#### Aim of the exercise:
From the items below, pull out every line containing the word "Find" and copy each one unchanged.

Stored data:
# # # # #

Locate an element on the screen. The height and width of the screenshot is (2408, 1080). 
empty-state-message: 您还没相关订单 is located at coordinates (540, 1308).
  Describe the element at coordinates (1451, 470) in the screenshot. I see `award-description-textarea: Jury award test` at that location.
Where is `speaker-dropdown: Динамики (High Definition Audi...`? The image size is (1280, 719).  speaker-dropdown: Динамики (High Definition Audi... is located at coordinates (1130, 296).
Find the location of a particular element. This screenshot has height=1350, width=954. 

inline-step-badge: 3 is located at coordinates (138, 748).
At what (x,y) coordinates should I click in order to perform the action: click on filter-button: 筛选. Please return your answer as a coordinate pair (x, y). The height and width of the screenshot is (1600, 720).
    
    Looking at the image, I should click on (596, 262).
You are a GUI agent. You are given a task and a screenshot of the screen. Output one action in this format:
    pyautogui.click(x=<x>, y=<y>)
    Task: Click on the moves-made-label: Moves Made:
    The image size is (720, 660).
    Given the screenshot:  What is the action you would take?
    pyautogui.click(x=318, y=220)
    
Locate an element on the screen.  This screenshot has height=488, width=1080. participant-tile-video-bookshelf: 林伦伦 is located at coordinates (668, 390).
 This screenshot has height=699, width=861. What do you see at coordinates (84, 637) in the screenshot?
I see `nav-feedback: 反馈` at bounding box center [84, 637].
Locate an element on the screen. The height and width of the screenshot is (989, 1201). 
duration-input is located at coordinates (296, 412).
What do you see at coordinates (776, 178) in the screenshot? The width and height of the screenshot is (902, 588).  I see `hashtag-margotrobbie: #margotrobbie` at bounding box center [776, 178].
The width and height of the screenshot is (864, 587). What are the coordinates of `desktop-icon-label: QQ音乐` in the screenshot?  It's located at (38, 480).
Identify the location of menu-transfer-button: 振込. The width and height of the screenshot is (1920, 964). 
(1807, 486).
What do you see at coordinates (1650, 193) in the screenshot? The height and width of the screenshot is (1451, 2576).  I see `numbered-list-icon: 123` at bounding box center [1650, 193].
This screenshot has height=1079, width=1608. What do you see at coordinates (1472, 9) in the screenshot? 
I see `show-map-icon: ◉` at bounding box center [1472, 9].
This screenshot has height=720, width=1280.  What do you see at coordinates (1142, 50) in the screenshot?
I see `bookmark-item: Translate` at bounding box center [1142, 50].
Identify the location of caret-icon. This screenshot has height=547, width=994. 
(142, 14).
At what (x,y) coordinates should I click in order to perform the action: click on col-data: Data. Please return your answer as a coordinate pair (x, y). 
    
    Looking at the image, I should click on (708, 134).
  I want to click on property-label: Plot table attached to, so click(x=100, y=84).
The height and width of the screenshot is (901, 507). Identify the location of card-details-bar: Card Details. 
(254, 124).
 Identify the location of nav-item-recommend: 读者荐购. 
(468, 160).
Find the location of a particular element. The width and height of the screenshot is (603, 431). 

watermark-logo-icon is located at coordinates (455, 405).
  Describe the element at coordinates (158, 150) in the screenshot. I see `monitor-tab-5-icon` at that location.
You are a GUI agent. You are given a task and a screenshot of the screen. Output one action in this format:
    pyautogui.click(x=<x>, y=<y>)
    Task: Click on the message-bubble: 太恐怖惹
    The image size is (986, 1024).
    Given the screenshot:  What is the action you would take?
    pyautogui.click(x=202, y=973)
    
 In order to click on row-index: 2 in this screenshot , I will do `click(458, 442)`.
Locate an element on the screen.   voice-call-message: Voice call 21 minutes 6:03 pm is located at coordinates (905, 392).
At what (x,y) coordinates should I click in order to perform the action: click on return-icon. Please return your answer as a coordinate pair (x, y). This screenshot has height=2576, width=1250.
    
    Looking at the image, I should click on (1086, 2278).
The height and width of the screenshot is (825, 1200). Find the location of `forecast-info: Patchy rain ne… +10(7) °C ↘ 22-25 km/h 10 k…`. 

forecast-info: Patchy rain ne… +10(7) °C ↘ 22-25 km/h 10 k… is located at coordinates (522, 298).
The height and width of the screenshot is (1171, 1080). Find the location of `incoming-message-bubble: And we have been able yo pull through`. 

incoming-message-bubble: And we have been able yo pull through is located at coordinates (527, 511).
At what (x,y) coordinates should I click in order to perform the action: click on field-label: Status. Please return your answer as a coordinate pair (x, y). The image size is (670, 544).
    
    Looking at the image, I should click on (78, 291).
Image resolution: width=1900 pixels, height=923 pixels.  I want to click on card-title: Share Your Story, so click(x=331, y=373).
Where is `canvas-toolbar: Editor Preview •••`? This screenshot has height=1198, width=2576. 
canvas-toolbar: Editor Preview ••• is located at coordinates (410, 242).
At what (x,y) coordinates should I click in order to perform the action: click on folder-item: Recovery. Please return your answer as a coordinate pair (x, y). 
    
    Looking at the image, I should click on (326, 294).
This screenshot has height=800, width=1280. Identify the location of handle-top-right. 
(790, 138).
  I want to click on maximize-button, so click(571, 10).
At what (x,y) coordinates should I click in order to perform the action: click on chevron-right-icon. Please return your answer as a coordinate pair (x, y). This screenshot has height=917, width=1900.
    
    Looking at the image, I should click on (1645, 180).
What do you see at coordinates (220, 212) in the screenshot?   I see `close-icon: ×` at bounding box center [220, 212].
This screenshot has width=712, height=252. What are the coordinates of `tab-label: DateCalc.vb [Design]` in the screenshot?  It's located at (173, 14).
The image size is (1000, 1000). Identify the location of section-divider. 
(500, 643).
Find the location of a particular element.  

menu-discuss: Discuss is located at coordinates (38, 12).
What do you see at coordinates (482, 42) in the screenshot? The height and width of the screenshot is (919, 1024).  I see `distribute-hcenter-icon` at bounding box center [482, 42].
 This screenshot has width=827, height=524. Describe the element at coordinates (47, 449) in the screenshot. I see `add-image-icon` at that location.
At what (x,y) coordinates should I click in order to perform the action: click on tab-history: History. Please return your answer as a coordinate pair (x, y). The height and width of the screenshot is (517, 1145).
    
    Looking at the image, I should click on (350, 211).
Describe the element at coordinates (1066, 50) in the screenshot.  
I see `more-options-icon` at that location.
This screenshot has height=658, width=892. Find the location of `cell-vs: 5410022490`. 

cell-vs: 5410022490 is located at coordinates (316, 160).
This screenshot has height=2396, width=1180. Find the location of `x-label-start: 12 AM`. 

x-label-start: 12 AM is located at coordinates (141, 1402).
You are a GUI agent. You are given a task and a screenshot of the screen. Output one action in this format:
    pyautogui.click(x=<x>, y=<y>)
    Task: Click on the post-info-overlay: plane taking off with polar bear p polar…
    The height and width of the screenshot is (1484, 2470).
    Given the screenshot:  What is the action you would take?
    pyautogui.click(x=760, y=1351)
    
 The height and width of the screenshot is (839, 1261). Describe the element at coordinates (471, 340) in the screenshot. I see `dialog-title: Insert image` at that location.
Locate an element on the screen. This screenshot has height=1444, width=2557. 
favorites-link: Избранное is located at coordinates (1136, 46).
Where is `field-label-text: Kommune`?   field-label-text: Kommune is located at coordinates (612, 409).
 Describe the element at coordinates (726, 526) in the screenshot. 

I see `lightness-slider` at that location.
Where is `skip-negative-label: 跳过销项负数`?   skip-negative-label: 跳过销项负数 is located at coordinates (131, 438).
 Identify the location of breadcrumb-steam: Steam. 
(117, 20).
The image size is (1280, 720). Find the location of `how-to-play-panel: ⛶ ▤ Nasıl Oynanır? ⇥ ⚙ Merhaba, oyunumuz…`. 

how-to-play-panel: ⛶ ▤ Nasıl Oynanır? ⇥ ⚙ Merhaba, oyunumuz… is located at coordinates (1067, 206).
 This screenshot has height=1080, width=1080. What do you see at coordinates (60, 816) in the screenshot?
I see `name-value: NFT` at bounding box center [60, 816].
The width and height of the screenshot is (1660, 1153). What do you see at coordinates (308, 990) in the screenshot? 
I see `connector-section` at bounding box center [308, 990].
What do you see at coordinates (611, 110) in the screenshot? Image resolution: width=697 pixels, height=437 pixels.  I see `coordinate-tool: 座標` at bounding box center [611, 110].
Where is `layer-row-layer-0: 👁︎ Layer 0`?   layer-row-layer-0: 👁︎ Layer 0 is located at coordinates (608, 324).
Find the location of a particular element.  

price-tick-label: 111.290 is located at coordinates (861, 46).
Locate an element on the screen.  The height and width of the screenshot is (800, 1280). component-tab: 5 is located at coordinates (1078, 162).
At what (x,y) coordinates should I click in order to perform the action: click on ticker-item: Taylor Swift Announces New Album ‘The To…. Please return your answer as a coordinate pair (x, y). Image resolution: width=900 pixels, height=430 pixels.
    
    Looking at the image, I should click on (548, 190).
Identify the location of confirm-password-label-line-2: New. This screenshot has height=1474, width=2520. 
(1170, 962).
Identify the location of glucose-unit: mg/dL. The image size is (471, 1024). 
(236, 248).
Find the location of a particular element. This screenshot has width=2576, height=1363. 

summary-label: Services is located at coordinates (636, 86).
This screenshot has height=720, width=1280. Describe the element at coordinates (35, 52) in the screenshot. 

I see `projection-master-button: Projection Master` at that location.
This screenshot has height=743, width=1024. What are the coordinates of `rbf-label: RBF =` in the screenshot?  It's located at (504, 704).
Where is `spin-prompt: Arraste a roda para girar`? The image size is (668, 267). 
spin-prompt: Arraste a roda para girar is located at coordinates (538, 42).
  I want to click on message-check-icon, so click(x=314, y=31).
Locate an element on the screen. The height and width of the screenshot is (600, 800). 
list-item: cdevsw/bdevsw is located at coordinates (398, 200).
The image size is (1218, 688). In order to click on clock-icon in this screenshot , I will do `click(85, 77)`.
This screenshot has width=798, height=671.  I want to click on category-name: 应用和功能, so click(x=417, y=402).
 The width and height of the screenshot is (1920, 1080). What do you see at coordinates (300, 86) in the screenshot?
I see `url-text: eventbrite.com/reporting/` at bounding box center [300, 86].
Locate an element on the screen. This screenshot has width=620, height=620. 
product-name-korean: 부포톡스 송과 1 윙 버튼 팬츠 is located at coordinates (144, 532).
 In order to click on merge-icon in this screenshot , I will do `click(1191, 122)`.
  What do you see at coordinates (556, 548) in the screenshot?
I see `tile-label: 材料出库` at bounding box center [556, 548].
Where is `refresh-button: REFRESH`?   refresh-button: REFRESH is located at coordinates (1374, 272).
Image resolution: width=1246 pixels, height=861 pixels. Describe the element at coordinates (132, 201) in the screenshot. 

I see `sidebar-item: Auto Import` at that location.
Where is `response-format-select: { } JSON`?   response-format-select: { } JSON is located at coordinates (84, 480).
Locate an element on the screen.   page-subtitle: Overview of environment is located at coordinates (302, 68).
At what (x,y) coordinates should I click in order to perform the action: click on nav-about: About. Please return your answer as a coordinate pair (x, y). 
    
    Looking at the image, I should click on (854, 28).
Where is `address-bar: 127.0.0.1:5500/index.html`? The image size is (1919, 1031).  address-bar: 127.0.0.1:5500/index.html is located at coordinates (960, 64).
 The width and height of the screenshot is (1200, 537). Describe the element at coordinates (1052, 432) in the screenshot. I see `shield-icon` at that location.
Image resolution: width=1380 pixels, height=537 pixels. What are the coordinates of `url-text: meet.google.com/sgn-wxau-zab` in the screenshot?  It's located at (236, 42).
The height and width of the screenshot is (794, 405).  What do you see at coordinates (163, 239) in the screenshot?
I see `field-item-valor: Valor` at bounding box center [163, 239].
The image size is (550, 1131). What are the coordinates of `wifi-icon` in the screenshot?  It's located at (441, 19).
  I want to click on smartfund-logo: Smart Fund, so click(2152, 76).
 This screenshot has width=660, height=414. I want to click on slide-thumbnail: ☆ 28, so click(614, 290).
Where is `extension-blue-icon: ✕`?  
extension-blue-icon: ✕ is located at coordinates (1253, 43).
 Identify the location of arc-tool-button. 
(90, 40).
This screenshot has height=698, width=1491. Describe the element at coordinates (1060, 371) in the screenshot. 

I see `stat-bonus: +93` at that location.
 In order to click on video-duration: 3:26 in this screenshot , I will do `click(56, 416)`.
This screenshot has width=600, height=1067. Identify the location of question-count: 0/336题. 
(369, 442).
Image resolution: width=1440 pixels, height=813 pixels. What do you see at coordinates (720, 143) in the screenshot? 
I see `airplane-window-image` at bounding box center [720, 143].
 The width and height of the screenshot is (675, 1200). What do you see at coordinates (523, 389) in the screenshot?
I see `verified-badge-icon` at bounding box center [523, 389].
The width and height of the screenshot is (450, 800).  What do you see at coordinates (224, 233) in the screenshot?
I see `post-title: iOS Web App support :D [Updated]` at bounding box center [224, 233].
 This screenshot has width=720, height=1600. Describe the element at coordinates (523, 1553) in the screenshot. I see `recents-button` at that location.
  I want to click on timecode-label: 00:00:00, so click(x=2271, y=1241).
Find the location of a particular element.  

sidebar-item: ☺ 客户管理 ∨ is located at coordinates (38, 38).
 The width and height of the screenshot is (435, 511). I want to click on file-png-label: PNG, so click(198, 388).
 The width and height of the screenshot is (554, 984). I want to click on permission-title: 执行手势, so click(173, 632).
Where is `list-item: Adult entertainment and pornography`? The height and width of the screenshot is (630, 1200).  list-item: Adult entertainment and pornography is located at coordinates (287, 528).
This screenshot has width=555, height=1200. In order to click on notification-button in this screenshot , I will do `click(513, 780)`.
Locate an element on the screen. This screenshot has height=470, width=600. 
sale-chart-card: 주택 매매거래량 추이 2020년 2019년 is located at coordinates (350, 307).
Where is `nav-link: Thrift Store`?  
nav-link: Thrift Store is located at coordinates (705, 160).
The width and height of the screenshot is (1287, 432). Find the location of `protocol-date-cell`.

# # # # #

#### Response area:
Find the location of a particular element. This screenshot has height=1350, width=954. 
Find the location of a particular element. The width and height of the screenshot is (603, 431). 
The height and width of the screenshot is (825, 1200). Find the location of `forecast-info: Patchy rain ne… +10(7) °C ↘ 22-25 km/h 10 k…`. 
The height and width of the screenshot is (1171, 1080). Find the location of `incoming-message-bubble: And we have been able yo pull through`. 
Find the location of a particular element.  
This screenshot has height=658, width=892. Find the location of `cell-vs: 5410022490`. 
This screenshot has height=2396, width=1180. Find the location of `x-label-start: 12 AM`. 
The image size is (1280, 720). Find the location of `how-to-play-panel: ⛶ ▤ Nasıl Oynanır? ⇥ ⚙ Merhaba, oyunumuz…`. 
Find the location of a particular element.  
Find the location of a particular element. This screenshot has width=2576, height=1363. 
Find the location of a particular element.  
The width and height of the screenshot is (1287, 432). Find the location of `protocol-date-cell`.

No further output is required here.